Tuesday, March 21, 2006

Retirement

The day after I posted those last few blogs, I got busy and cleaned up the house. I don't want to live like a pig after all. I'm thinking that I'm actually lucky that I have some work left to do. My sister called me recently and told me that her husband's retirement, which had been scheduled for this summer, suddenly happened NOW. They had looked for a house in Aiken, South Carolina and immediately found one that they really liked. Then they had a chance to sell their current home quickly, and suddenly it was all done. She's really excited about it all. She mentioned that she had read some of my blogs and that, "It sounds like you two have so much fun up there." The thought that quickly crossed my mind was, "Gee, I hope I didn't mislead her." My husband and I do have a lot of fun up here and I think we have become closer than we have ever been during this last decade. And yet,... I had a group of friends in the town where we formerly lived.
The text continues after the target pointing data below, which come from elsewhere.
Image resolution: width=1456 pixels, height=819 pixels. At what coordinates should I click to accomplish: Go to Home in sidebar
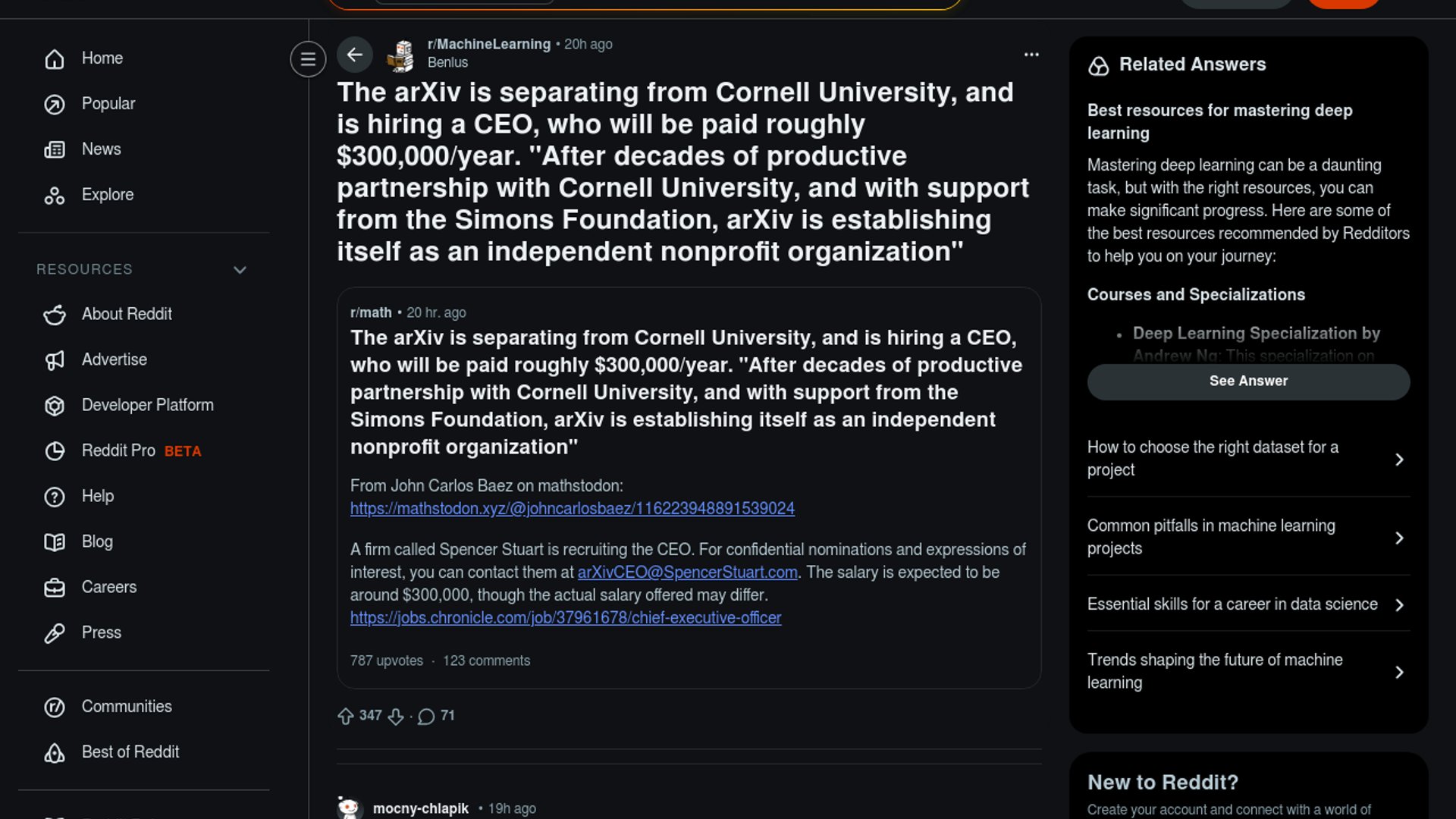tap(102, 58)
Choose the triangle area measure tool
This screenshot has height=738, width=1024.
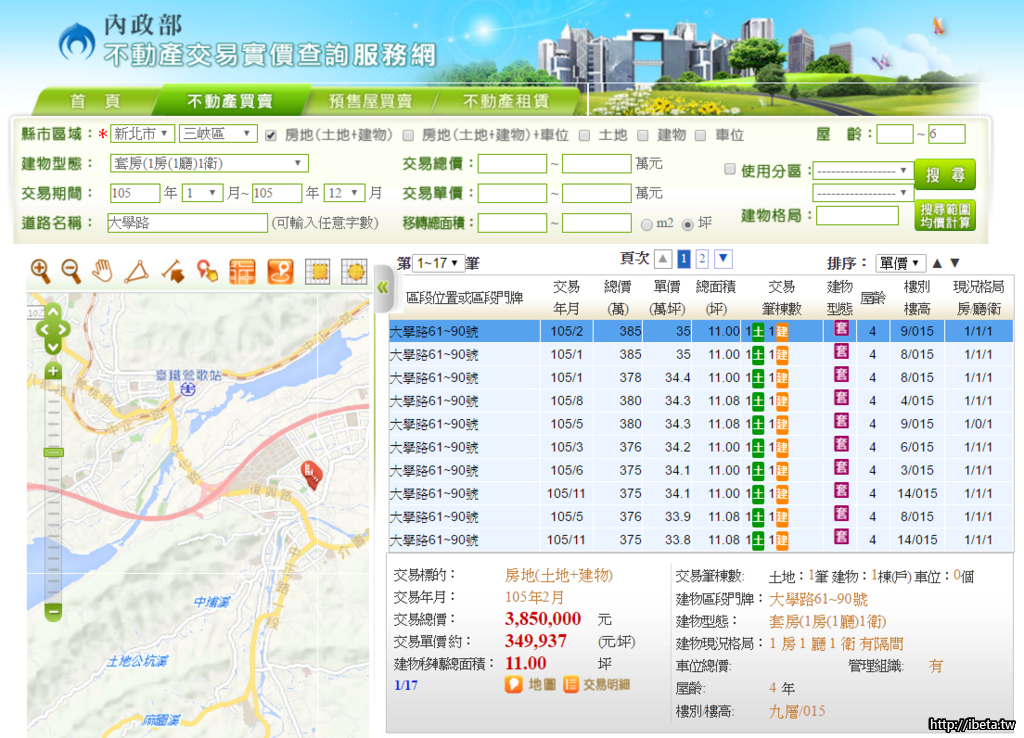(x=137, y=270)
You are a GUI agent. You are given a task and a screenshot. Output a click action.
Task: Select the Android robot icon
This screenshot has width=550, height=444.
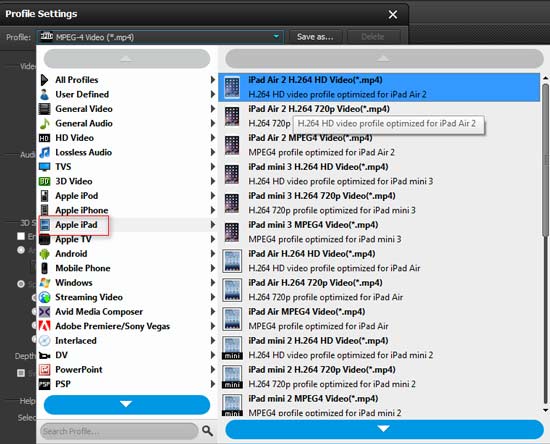click(45, 254)
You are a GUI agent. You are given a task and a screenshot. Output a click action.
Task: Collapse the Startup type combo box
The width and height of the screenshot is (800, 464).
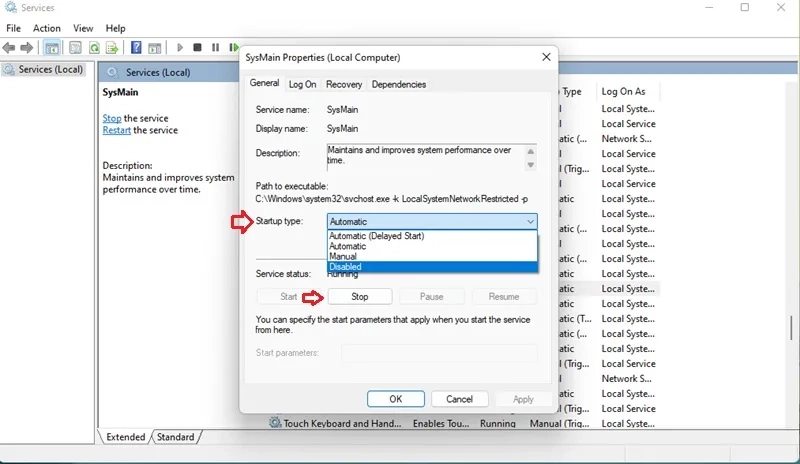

We went to Bible class and Altar Guild together and almost every month went out to eat to celebrate each other's birthdays. One of the friends worked in her husband's office. When they both retired, she carried on so about it that the rest of us got thoroughly fed up with her. Now I think I understand better. I didn't actually retire from anything, but sharing my husband's retirement was a much more difficult transition than I had expected. For a long time it seemed to me that all the people in Northwest Minnesota were busy living their lives except for the two of us. We were just standing by and watching. Once, after a concert we had attended, a woman came up to us and said, "I don't think I've seen you before. I don't know who you are." My husband replied, "That's all right. We don't really know who we are anymore either." We had lost our identity and didn't know how or where to find a new one. It's often an empty feeling, a purposeless seeming process. On other days, I feel so unbelievably lucky to be living exactly the life I've wanted to. The purpose is to start winding down, I guess. Ambiguity.